[[ Given data open ]]

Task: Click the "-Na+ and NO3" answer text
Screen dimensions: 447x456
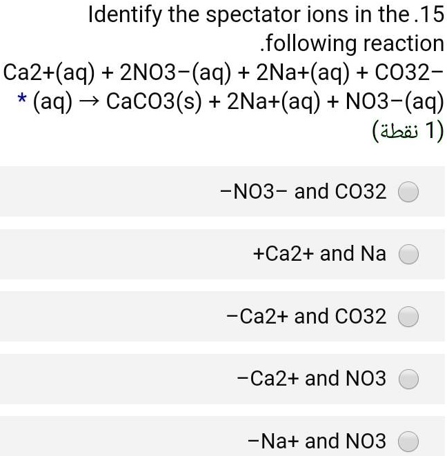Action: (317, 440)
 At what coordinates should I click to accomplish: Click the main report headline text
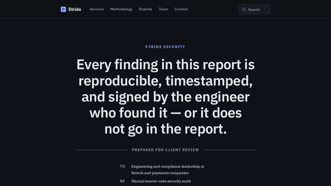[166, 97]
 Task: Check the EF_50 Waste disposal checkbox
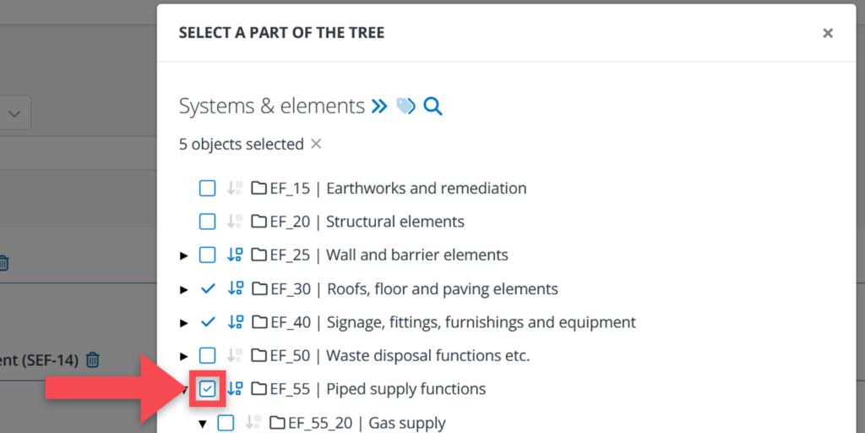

[[ Given data closed ]]

Problem details: Each record above needs to be transcribed word for word, with its pictures omitted.

Response for this exercise:
Task: Click the "-Na+ and NO3" answer text
Screen dimensions: 447x456
Action: (317, 440)
 At what coordinates should I click to accomplish: Click the main report headline text
[166, 97]
 Task: Check the EF_50 Waste disposal checkbox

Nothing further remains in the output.